ACOs lower the cost of medical care by reducing hospital admissions, lowering visits to emergency rooms, and improving population health management and patient outcomes (Davidson 98). For example, Medicaid ACOs focus a large percentage of their resources on disease prevention and wellness promotion. These aspects of health care delivery result in stronger population health outcomes. A healthy population experiences fewer cases of hospitalizations and visits to emergency rooms because diseases are unlikely to progress to stages that are costly to treat (Davidson 98). Moreover, they prevent the overuse of medical services that results in wasteful spending.


Accountable care organizations are groups of health care providers and organizations that provide coordinated care to patients in the Medicare program. They were founded in 2011 and have been growing rapidly in number in the last decade. The main objective of the organizations is to provide appropriate and timely care, while eliminating the occurrence of medical errors and unnecessary duplication of services, chronic disease management, and reduced hospitalizations.
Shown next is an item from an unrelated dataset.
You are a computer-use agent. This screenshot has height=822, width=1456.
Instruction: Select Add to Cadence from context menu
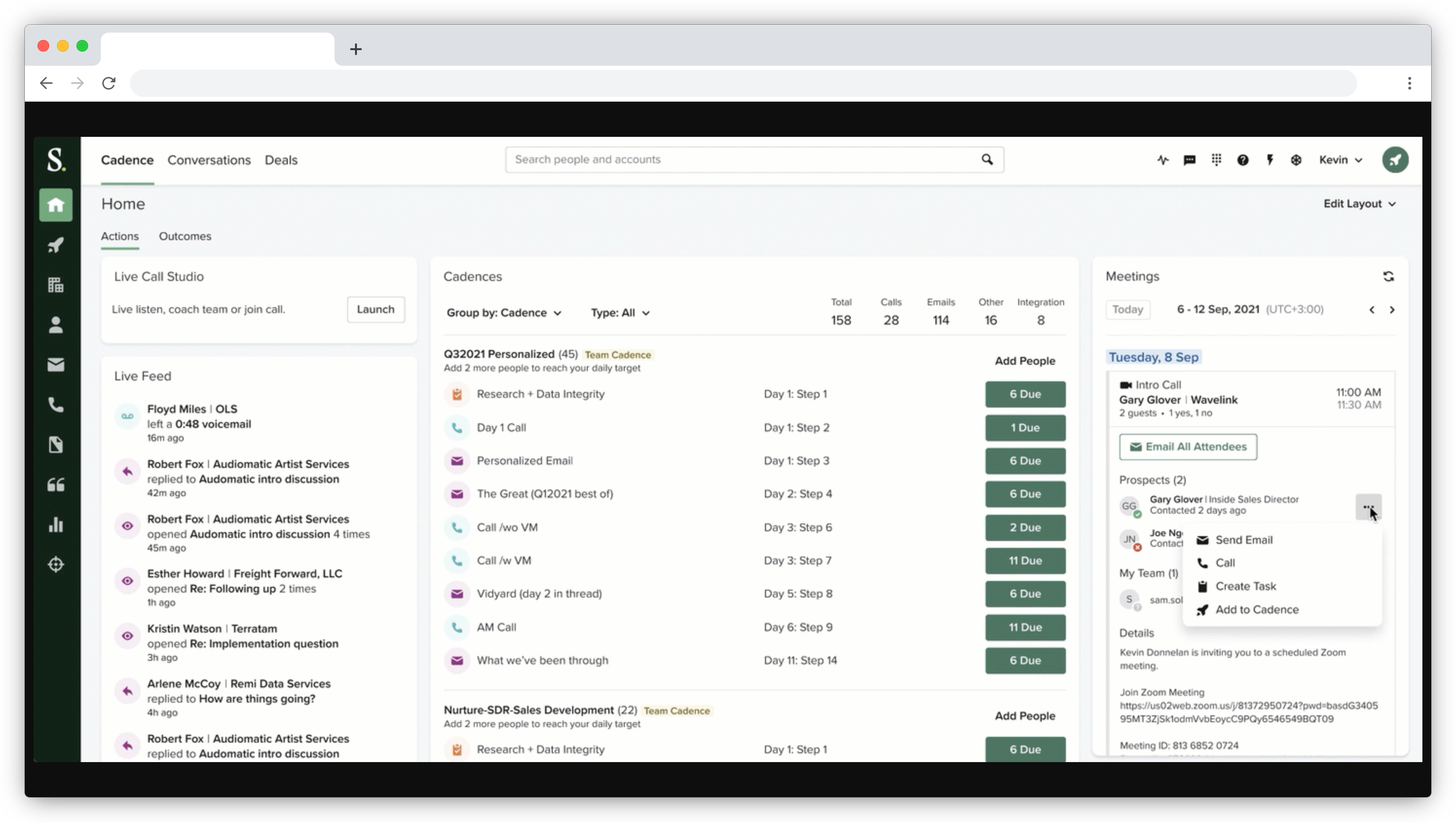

Key features of ACOs include primary care organizations, a team-oriented culture, performance measurement, financial incentives, adequate administrative capabilities, and local accountability. These organizations lower medical cost and improve health outcomes by reducing hospital admissions, lowering visits to emergency rooms, and improving population health management and patient outcomes. Disease prevention and wellness promotion are examples of activities that reduce medical costs and improve health outcomes.

Works Cited

Cimasi, Robert James. Accountable Care Organizations: Value Metrics and Capital Formation. CRC Press, 2016.

Davidson, Stephen M. A New Era in U.S. Health Care: Critical Next Steps under the Affordable Care Act. Stanford University Press, 2013.